» REQUIREMENT
Reproduce the data below word for word, from its first line through the line containing "Select the title".
╭──
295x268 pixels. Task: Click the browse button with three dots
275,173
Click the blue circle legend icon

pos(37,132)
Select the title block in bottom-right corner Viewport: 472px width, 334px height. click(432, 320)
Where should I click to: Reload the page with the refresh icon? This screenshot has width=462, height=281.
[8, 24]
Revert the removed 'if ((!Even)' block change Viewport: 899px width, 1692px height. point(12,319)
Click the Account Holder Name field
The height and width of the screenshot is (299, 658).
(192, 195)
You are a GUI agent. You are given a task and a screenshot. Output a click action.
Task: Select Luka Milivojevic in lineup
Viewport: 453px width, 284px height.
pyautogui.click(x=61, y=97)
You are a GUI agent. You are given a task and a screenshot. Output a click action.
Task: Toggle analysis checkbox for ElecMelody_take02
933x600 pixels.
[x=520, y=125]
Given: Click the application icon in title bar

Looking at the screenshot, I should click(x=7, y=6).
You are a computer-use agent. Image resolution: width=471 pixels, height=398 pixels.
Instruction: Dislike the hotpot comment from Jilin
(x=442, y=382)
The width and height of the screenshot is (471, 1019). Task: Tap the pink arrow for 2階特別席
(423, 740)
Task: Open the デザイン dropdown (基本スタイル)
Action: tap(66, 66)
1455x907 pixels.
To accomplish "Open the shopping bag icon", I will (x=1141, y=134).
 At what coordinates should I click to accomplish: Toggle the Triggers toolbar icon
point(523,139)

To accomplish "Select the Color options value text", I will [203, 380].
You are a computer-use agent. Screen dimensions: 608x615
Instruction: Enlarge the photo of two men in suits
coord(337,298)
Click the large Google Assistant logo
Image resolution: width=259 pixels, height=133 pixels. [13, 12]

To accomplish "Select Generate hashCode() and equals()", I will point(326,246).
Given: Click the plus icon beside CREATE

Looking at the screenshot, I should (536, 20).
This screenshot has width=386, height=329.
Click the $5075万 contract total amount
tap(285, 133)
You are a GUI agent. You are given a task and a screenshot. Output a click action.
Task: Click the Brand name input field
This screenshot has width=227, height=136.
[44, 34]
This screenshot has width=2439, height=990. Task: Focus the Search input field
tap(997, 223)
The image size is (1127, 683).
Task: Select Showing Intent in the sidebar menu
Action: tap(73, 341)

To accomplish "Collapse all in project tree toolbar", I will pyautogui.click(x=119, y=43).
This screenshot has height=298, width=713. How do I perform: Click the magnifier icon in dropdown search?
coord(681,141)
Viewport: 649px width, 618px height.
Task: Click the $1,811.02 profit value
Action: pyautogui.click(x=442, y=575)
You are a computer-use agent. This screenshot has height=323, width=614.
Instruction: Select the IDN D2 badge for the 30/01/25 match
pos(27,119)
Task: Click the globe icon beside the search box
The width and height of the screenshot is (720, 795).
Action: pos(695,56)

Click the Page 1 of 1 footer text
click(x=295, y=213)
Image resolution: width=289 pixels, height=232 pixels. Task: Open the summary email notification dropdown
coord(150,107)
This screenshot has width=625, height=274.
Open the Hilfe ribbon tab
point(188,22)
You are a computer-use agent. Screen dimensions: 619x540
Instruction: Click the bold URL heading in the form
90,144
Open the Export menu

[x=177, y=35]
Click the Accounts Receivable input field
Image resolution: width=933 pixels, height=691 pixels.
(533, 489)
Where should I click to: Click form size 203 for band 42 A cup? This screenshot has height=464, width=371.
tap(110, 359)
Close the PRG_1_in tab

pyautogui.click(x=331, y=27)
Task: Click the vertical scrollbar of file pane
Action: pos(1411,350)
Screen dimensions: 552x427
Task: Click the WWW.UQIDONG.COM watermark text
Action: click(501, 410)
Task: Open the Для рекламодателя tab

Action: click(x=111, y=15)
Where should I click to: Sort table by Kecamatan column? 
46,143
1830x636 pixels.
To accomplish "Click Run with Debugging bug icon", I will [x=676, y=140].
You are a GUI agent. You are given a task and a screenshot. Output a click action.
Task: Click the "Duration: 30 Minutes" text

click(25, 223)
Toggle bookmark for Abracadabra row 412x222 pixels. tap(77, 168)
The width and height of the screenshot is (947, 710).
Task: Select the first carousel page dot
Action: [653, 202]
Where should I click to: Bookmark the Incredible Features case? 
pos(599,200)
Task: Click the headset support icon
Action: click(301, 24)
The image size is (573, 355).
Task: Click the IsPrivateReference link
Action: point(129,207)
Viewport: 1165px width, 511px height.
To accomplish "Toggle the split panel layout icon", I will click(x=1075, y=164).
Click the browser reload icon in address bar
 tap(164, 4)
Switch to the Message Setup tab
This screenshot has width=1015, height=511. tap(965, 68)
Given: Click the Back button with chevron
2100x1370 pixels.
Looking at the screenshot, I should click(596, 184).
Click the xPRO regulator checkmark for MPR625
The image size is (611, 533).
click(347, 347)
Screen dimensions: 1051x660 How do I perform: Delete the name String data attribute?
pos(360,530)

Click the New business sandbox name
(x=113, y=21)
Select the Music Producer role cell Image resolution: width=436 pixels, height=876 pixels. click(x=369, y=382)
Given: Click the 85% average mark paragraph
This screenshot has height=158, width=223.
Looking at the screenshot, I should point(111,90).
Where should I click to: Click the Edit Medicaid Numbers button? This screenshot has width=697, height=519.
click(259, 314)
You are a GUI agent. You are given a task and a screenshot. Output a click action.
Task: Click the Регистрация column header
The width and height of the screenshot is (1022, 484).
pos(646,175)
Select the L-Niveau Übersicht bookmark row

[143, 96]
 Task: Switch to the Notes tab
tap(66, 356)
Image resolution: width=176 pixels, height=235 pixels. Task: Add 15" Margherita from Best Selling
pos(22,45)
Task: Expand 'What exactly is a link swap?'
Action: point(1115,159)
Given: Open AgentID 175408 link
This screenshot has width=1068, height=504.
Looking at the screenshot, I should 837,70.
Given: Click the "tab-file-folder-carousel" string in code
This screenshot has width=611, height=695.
╰──
» TASK RESPONSE
295x268 pixels. Task: Click the browse button with three dots
275,173
Click the blue circle legend icon

pos(37,132)
Select the title block in bottom-right corner Viewport: 472px width, 334px height. click(432, 320)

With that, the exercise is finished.